"The numbers are big," RBJ director of research Brendan Carroll tells GlobeSt.com, with 1.6 million sf of positive absorption between April and mid-year. That marks the sixth straight quarter of positive absorption, and the 5.1 million sf absorbed since halfway through 2006 is the most for any such period since 2001. "The metrics look good just about everywhere," says Carroll, whose Boston-based firm tracked 630,000 sf of positive absorption in the city during the quarter, with 315,000-sf of that occurring in the Back Bay District, now among the strongest office markets in the country.

Besides the standard mid-year review, RBJ issued a special look dissecting office market trends since conditions began improving four years ago after the brutal recession that started the decade. Since the third quarter of 2003, a limited number of submarkets have enjoyed the lion's share of leasing activity and rental rate gains, discloses RBJ, which refers to the top performers as the "hot markets." They include Class A space in Boston's Financial District and Back Bay, plus all categories of office product in East Cambridge, Burlington, Waltham and Woburn.
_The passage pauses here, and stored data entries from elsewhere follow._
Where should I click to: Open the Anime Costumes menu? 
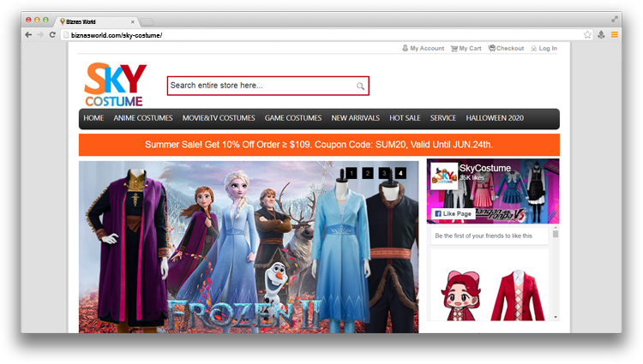pyautogui.click(x=143, y=118)
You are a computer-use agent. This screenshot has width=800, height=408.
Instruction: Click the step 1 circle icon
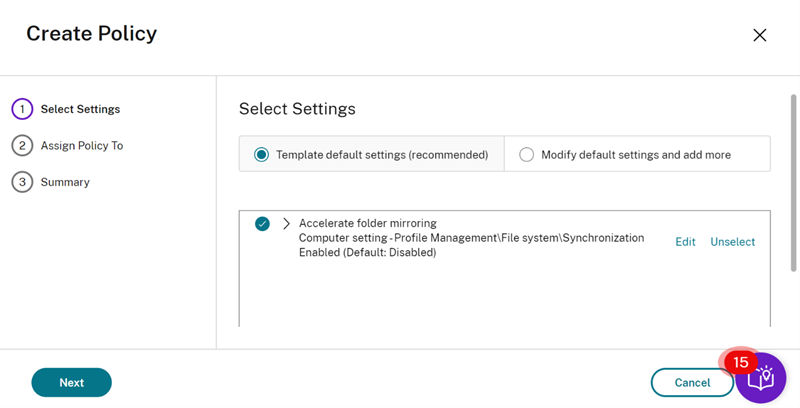[22, 109]
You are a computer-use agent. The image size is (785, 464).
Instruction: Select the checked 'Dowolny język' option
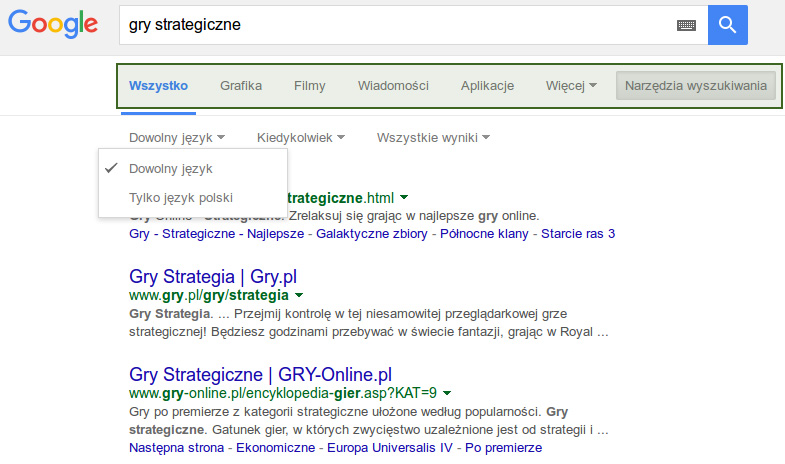(171, 169)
Collectively, the hot markets account for 60.2 million sf, compared to 111 million sf in the remaining areas. Since Q3 2003, the hot markets have seen their vacancy rate decline from 21.1% to 9.6%, whereas the larger pool has only experienced a dip from 19.6% to 16.8%. That means 69% of all leasing in metropolitan Boston has been done in the "hot markets," says Carroll, which account for just 35% of the inventory. There has been 8.4 million sf of absorption since 2003 in the hot markets versus 4.5 million sf for the remainder.